The block diagram which shows the structure of the fuel cell simulator of one Embodiment. The figure which shows the example of a display of a current-voltage characteristic and internal resistance value. The figure which shows the example of a display of a characteristic curve. It is a figure which shows the simulation method of complex impedance, (a) is a figure which shows an equivalent circuit model, (b) is a figure which shows the example of a display of the simulation result of complex impedance.

Explanation of symbols

DESCRIPTION OF SYMBOLS 1 Fuel cell 3 Fuel cell simulator 31 Characteristic calculation means 32 Parameter reception means 33 Display means

Claims (7)

In a fuel cell simulator that simulates the characteristics of a fuel cell,
A characteristic calculating means for calculating the characteristics of the fuel cell based on a predetermined arithmetic expression;
Parameter accepting means for accepting an input of a parameter value included in the arithmetic expression and corresponding to an operating condition or a change with time of the fuel cell;
A fuel cell simulator comprising: 2. The fuel cell simulator according to claim 1, further comprising display means for displaying the characteristic calculated by the characteristic calculation means. 3. The fuel cell simulator according to claim 1, wherein the characteristic calculation unit calculates the overvoltage of the fuel cell separately into an activation overvoltage, a concentration overvoltage, and a resistance overvoltage. 4. The fuel cell simulator according to claim 3, wherein the characteristic calculation means calculates a complex impedance of the fuel cell based on the calculated activation overvoltage, concentration overvoltage, and resistance overvoltage. In a fuel cell simulation method for simulating the characteristics of a fuel cell,
Calculating the characteristics of the fuel cell based on a predetermined arithmetic expression;
A step of receiving an input of a parameter value included in the arithmetic expression and corresponding to an operating condition or a change with time of the fuel cell;
A fuel cell simulation method comprising the steps of: 6. The fuel cell simulation method according to claim 5, further comprising a step of displaying the characteristic calculated by the characteristic calculation means.
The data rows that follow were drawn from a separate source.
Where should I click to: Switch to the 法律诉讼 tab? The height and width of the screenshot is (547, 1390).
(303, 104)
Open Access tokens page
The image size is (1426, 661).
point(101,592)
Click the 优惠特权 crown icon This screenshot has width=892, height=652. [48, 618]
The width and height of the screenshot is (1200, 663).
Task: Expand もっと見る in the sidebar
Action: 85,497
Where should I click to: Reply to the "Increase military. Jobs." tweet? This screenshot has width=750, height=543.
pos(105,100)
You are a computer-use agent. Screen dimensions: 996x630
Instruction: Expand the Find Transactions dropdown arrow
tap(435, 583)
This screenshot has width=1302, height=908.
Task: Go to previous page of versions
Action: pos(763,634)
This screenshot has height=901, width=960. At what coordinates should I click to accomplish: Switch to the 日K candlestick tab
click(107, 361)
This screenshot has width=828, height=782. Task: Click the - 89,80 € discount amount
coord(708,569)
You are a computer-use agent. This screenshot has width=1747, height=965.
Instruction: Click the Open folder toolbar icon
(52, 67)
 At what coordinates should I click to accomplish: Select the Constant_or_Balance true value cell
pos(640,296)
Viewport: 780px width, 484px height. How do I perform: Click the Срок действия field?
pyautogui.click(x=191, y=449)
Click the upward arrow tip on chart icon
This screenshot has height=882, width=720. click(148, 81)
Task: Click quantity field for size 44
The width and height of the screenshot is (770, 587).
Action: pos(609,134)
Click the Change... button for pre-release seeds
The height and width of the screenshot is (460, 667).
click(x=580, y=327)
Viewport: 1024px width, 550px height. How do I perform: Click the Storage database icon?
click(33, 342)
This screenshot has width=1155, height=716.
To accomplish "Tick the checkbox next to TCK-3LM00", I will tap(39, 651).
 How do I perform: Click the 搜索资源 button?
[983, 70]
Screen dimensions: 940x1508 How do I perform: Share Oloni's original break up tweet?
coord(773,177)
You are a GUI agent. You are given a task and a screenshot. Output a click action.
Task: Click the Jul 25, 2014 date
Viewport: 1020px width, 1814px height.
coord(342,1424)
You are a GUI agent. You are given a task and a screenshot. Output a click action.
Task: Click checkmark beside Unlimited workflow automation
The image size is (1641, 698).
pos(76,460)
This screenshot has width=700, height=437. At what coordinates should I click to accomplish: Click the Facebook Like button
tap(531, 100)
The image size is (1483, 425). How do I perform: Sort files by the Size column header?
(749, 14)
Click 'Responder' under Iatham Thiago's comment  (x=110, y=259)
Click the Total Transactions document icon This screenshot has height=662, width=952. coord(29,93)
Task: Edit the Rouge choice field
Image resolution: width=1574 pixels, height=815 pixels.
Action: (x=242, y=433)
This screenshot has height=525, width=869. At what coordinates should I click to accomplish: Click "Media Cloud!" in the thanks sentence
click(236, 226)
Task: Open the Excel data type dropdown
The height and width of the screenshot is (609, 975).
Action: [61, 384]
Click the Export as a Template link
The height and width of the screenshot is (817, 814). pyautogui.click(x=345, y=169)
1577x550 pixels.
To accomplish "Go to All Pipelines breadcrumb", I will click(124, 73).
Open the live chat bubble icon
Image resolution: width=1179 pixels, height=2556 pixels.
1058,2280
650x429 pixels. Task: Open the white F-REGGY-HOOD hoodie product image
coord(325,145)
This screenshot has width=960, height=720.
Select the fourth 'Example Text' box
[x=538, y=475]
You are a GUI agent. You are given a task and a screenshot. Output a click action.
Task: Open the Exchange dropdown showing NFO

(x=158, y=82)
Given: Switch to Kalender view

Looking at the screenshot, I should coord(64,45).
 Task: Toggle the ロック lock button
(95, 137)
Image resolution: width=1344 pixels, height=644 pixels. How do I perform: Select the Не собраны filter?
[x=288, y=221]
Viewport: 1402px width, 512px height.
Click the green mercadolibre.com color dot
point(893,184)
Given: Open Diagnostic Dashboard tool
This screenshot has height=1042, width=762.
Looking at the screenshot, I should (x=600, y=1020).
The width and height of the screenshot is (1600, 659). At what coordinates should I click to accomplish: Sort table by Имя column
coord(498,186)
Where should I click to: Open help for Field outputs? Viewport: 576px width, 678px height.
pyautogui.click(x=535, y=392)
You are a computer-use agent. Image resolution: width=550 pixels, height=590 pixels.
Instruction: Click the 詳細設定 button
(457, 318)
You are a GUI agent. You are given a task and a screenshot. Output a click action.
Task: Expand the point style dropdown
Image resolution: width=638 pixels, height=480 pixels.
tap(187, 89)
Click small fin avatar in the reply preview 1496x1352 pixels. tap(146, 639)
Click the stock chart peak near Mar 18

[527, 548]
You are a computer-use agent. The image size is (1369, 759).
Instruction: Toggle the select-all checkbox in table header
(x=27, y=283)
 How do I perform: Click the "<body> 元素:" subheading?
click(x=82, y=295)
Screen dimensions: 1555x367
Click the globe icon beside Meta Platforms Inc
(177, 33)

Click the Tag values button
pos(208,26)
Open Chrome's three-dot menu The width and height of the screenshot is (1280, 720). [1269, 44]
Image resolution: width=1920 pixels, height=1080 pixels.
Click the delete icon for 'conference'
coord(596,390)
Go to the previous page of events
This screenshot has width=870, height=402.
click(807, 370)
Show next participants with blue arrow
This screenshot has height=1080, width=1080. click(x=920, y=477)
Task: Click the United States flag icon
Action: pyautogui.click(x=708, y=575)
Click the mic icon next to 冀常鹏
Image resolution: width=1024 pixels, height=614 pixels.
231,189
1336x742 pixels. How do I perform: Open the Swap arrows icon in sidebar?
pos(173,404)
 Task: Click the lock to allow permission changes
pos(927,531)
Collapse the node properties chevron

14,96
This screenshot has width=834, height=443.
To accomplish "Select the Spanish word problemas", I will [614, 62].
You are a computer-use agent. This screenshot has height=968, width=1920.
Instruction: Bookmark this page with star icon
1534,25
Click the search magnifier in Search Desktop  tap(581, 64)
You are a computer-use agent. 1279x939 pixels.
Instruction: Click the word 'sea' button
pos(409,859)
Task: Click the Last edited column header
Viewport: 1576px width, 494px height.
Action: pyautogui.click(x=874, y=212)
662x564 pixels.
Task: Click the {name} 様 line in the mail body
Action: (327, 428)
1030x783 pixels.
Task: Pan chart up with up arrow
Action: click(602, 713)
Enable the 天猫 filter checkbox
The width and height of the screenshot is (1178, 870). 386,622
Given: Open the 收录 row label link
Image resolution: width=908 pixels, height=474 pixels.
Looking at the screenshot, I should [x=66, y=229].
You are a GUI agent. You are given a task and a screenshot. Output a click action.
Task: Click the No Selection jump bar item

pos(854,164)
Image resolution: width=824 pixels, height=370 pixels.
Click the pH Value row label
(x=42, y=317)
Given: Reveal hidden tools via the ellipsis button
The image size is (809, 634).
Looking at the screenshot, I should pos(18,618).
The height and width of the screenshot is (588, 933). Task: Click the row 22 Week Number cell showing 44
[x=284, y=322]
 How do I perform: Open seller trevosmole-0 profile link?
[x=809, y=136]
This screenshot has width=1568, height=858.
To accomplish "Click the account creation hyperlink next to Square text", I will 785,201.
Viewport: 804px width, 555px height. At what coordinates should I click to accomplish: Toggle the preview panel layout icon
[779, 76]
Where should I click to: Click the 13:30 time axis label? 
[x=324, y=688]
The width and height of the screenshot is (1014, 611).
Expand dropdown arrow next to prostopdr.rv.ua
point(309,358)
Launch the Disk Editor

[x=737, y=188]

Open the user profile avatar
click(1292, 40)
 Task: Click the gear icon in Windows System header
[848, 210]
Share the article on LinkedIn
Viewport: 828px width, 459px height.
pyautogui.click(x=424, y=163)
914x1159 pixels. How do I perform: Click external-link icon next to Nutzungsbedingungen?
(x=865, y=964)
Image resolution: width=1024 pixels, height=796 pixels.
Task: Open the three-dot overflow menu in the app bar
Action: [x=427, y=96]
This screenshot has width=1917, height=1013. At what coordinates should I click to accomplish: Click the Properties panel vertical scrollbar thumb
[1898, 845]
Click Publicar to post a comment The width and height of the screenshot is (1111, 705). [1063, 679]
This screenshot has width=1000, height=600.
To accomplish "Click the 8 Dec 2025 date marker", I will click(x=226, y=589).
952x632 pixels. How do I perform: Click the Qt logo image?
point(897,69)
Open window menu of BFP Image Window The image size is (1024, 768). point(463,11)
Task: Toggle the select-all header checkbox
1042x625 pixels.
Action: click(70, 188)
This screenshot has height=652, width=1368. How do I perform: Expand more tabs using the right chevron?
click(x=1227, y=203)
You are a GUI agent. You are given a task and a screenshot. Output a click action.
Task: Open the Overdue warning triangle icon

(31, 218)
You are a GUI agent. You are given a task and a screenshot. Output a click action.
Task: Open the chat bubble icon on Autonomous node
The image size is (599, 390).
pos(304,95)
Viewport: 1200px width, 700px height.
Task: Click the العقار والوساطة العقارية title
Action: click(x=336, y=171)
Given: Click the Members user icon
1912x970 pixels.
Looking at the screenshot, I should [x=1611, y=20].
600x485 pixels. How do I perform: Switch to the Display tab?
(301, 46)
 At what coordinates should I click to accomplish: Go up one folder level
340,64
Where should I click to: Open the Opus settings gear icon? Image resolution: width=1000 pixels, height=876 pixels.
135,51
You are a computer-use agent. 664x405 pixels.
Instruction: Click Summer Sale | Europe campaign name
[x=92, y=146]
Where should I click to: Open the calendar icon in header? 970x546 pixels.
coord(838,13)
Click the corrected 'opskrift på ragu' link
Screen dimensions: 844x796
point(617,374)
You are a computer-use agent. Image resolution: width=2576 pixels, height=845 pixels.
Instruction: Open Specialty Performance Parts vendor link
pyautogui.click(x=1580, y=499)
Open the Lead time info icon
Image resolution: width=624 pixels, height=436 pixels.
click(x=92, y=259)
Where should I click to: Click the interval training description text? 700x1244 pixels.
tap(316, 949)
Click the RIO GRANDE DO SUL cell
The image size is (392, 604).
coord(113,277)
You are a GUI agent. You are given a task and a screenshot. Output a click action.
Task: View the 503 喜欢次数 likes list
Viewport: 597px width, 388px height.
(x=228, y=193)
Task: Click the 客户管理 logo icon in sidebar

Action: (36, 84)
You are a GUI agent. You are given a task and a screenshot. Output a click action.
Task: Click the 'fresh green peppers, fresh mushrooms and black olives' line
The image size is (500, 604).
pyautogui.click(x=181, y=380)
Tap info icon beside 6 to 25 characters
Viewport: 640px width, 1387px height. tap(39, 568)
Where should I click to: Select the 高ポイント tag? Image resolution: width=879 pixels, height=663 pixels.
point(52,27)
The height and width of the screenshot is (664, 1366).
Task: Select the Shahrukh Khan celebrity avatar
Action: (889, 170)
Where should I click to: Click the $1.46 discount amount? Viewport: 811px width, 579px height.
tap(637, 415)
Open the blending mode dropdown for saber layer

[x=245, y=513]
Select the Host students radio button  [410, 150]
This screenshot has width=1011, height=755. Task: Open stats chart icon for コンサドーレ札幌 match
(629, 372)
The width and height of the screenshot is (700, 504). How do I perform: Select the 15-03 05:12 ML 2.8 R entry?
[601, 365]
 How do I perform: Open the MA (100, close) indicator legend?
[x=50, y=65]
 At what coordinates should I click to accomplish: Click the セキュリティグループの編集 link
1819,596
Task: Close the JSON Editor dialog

In a program for executing a fuel cell simulation method for simulating the characteristics of a fuel cell,
On the computer,
Calculating the characteristics of the fuel cell based on a predetermined arithmetic expression;
A step of receiving an input of a parameter value included in the arithmetic expression and corresponding to an operating condition or a change with time of the fuel cell;
A program characterized by having executed.